◆ **WHAT TO DO**
a - Decide whether each statement agrees with the solar system excerpt: (i) Ceres has a diameter of slightly under 1000 km; (ii) Saturn is more massive than Jupiter; (iii) Uranus has twenty-seven satellites. For each, give yes or no and quote the words of the excerpt that decide it.
b - Extend the solar system excerpt, starting after its final sentence about the satellites of Uranus.

TEXT EXCERPT below:

The asteroid belt contains tens of thousands, possibly millions, of objects over one kilometre in diameter. Despite this, the total mass of the main belt is unlikely to be more than a thousandth of that of the Earth. The main belt is very sparsely populated; spacecraft routinely pass through without incident. Asteroids with diameters between 10 and 10-4 m are called meteoroids.
- Ceres (2.77 AU) is the largest body in the asteroid belt and its only dwarf planet. It has a diameter of slightly under 1000 km, large enough for its own gravity to pull it into a spherical shape. Ceres was considered a planet when it was discovered in the nineteenth century, but was reclassified as an asteroid in the 1850s as further observation revealed additional asteroids. It was again reclassified in 2006 as a dwarf planet.
- Asteroid groups
- Asteroids in the main belt are divided into asteroid groups and families based on their orbital characteristics. Asteroid moons are asteroids that orbit larger asteroids. They are not as clearly distinguished as planetary moons, sometimes being almost as large as their partners. The asteroid belt also contains main-belt comets which may have been the source of Earth's water.
Trojan asteroids are located in either of Jupiter's L4 or L5 points, (gravitationally stable regions leading and trailing a planet in its orbit) though the term is also sometimes used for asteroids in any other planetary Lagrange point as well. Hilda asteroids are those Trojans whose orbits are in a 2:3 resonance with Jupiter; that is, they go around the Sun three times for every two Jupiter orbits.
The inner solar system is also dusted with rogue asteroids, many of which cross the orbits of the inner planets.
The four outer planets, or gas giants (sometimes called Jovian planets), collectively make up 99 percent of the mass known to orbit the Sun. Jupiter and Saturn's atmospheres are largely hydrogen and helium. Uranus and Neptune's atmospheres have a higher percentage of “ices”, such as water, ammonia and methane. Some astronomers suggest they belong in their own category, “Uranian planets,” or “ice giants.” All four gas giants have rings, although only Saturn's ring system is easily observed from Earth. The term outer planet should not be confused with superior planet, which designates planets outside Earth's orbit (the outer planets and Mars).
Jupiter (5.2 AU), at 318 Earth masses, masses 2.5 times all the other planets put together. It is composed largely of hydrogen and helium. Jupiter's strong internal heat creates a number of semi-permanent features in its atmosphere, such as cloud bands and the Great Red Spot. Jupiter has sixty-three satellites. The four largest, Ganymede, Callisto, Io, and Europa show similarities to the terrestrial planets, such as volcanism and internal heating. Ganymede, the largest satellite in the Solar System, is larger than Mercury.
Saturn (9.5 AU), famous for its extensive ring system, has similarities to Jupiter, such as its atmospheric composition, but it is far less massive, being only 95 Earth masses. Saturn has fifty-six moons: two, Titan and Enceladus, show signs of geological activity, though they are largely made of ice. Titan is larger than Mercury and the only satellite in the solar system with a substantial atmosphere.
Uranus (19.6 AU), at 14 Earth masses, is the lightest of the outer planets. Uniquely among the planets, it orbits the Sun on its side; its axial tilt is over ninety degrees to the ecliptic. It has a much colder core than the other gas giants, and radiates very little heat into space. Uranus has twenty-seven satellites, the largest ones being Titania, Oberon, Umbriel, Ariel and Miranda.

End of TEXT EXCERPT.
DATASET EXTRACT below:

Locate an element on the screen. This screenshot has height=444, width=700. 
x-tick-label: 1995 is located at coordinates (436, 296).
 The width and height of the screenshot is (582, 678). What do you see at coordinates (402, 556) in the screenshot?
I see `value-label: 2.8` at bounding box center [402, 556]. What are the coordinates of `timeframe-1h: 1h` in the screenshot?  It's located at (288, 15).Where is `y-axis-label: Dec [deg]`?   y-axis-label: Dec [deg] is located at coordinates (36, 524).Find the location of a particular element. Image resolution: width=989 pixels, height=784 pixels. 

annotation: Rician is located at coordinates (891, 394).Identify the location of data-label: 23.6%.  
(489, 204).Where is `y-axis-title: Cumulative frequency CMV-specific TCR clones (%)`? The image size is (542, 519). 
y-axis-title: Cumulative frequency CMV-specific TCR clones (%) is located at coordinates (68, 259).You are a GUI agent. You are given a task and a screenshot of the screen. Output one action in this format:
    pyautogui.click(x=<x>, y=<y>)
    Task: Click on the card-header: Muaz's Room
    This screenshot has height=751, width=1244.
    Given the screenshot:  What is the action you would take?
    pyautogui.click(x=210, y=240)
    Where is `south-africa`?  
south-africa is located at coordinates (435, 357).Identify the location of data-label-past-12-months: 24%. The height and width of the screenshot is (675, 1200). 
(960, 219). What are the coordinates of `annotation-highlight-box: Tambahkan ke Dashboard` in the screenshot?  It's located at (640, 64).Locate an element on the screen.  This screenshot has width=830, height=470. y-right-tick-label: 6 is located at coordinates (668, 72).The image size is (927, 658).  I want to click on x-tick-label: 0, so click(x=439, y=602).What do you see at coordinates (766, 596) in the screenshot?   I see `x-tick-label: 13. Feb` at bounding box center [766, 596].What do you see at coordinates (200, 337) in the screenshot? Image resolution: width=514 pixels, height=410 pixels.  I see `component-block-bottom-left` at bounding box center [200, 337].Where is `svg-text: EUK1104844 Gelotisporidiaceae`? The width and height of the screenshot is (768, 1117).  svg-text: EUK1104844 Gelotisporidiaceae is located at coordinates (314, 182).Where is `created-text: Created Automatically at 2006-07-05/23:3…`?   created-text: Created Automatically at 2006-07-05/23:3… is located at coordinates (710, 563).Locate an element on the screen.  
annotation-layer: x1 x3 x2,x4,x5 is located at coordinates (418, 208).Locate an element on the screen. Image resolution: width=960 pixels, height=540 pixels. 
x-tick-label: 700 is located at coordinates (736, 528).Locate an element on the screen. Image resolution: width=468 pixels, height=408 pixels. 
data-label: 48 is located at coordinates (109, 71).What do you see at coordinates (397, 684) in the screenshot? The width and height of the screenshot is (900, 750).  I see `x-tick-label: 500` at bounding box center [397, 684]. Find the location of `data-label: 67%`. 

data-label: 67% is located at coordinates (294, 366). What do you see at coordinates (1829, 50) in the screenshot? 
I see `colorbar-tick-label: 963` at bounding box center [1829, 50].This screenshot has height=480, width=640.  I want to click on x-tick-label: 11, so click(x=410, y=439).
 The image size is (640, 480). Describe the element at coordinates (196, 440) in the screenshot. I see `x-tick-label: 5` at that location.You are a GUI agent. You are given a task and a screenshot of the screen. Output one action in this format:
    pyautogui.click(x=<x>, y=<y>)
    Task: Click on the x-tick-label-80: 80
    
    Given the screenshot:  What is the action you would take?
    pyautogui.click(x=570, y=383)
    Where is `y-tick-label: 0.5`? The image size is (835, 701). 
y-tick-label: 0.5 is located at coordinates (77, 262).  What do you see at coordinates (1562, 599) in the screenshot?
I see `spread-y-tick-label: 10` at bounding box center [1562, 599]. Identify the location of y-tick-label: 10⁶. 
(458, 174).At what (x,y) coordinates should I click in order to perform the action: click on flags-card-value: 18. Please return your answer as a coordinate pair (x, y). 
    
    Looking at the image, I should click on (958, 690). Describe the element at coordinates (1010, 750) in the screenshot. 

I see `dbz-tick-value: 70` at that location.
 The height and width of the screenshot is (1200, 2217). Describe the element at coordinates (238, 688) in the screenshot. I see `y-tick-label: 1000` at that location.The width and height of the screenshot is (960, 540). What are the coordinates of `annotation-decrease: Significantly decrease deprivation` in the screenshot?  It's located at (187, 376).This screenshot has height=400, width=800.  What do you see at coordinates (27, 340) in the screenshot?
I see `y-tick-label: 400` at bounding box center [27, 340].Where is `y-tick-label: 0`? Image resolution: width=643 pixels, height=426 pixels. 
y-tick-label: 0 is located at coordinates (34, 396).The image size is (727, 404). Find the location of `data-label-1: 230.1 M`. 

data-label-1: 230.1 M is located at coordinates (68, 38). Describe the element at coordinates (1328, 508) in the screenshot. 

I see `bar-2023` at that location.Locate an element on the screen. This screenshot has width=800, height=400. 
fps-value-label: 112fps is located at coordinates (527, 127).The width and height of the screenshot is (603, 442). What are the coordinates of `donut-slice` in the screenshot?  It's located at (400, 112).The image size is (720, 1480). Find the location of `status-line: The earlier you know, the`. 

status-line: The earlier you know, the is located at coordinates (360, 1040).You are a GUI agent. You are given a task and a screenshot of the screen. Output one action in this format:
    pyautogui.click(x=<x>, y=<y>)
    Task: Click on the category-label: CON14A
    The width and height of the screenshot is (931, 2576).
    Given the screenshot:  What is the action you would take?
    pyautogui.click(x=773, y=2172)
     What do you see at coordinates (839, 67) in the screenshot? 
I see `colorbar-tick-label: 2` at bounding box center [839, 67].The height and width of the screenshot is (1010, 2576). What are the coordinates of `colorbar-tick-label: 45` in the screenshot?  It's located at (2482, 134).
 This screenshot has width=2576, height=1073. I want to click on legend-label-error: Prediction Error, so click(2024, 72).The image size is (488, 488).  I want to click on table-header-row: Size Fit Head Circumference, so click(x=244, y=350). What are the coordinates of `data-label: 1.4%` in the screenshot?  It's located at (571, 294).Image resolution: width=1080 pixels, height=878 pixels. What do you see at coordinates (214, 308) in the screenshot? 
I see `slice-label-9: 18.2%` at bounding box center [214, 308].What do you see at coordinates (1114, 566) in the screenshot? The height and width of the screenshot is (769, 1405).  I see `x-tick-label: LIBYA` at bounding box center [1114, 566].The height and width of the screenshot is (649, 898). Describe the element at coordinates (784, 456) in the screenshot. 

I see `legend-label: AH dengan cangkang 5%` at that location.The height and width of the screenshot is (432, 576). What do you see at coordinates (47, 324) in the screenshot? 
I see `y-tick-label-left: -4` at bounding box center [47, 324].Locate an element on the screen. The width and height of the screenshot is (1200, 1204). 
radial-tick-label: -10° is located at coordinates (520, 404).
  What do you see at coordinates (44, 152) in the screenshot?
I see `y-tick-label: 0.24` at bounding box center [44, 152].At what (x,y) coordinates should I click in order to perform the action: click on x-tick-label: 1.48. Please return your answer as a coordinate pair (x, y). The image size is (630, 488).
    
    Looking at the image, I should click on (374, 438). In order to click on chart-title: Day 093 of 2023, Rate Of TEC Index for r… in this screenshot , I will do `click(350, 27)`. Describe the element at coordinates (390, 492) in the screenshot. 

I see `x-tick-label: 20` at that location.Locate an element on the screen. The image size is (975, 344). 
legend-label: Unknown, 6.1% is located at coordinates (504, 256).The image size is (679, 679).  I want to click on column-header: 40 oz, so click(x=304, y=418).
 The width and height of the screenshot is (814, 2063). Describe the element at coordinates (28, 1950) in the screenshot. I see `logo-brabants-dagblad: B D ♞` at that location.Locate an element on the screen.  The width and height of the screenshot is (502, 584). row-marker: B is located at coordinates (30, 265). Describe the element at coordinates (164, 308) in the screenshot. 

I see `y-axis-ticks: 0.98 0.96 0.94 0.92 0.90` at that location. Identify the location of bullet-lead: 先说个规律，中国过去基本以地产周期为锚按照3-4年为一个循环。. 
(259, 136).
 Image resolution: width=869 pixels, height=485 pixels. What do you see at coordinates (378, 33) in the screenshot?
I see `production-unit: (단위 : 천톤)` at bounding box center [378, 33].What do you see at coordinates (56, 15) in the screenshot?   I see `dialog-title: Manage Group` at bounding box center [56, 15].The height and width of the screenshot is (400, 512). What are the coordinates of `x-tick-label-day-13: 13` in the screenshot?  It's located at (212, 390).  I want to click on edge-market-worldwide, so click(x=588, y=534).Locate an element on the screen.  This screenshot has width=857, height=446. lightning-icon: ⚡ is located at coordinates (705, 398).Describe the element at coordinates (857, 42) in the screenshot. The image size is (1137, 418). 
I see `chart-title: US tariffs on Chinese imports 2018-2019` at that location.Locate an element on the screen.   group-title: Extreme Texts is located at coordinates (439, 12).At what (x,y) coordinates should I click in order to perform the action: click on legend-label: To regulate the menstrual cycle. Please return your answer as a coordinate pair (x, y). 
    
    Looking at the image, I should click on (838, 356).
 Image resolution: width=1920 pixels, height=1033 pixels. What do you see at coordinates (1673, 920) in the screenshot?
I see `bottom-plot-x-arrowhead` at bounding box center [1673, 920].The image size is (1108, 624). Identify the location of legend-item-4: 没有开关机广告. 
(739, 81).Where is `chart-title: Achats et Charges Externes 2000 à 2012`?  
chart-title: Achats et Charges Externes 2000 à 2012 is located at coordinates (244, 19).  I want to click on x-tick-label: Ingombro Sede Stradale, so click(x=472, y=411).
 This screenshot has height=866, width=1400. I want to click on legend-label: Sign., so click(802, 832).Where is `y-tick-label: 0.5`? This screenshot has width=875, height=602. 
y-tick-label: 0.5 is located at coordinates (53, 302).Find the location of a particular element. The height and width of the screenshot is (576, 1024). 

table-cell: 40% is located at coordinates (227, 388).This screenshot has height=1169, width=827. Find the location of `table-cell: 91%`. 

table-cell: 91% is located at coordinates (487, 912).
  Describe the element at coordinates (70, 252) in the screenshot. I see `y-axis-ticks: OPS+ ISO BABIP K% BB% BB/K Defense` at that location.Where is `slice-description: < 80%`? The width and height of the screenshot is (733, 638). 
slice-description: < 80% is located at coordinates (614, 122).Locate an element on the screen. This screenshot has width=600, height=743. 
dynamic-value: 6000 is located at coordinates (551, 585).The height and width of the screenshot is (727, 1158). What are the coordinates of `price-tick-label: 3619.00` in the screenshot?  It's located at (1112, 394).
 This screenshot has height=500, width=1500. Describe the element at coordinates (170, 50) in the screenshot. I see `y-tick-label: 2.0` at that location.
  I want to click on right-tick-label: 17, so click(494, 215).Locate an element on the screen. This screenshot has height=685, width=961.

End of DATASET EXTRACT.

◆ **EXPECTED RESPONSES**
a -
(i) Yes: "It has a diameter of slightly under 1000 km"
(ii) No: "it is far less massive, being only 95 Earth masses"
(iii) Yes: "Uranus has twenty-seven satellites"

b -
Neptune (30 AU), though slightly smaller than Uranus, is denser at 17 Earth masses. It radiates more internal heat, but not as much as Jupiter or Saturn. Neptune has thirteen moons. The largest, Triton, is geologically active, with geysers of liquid nitrogen. Triton is the only large satellite with a retrograde orbit. Neptune possesses a number of Trojan asteroids.
Comets are small solar system bodies, usually only a few kilometres across, composed largely of volatile ices. They have highly eccentric orbits, generally a perihelion within the orbits of the inner planets and an aphelion far beyond Pluto. When a comet enters the inner Solar System, its proximity to the Sun causes its icy surface to sublimate and ionise, creating a coma: a long tail of gas and dust often visible to the naked eye.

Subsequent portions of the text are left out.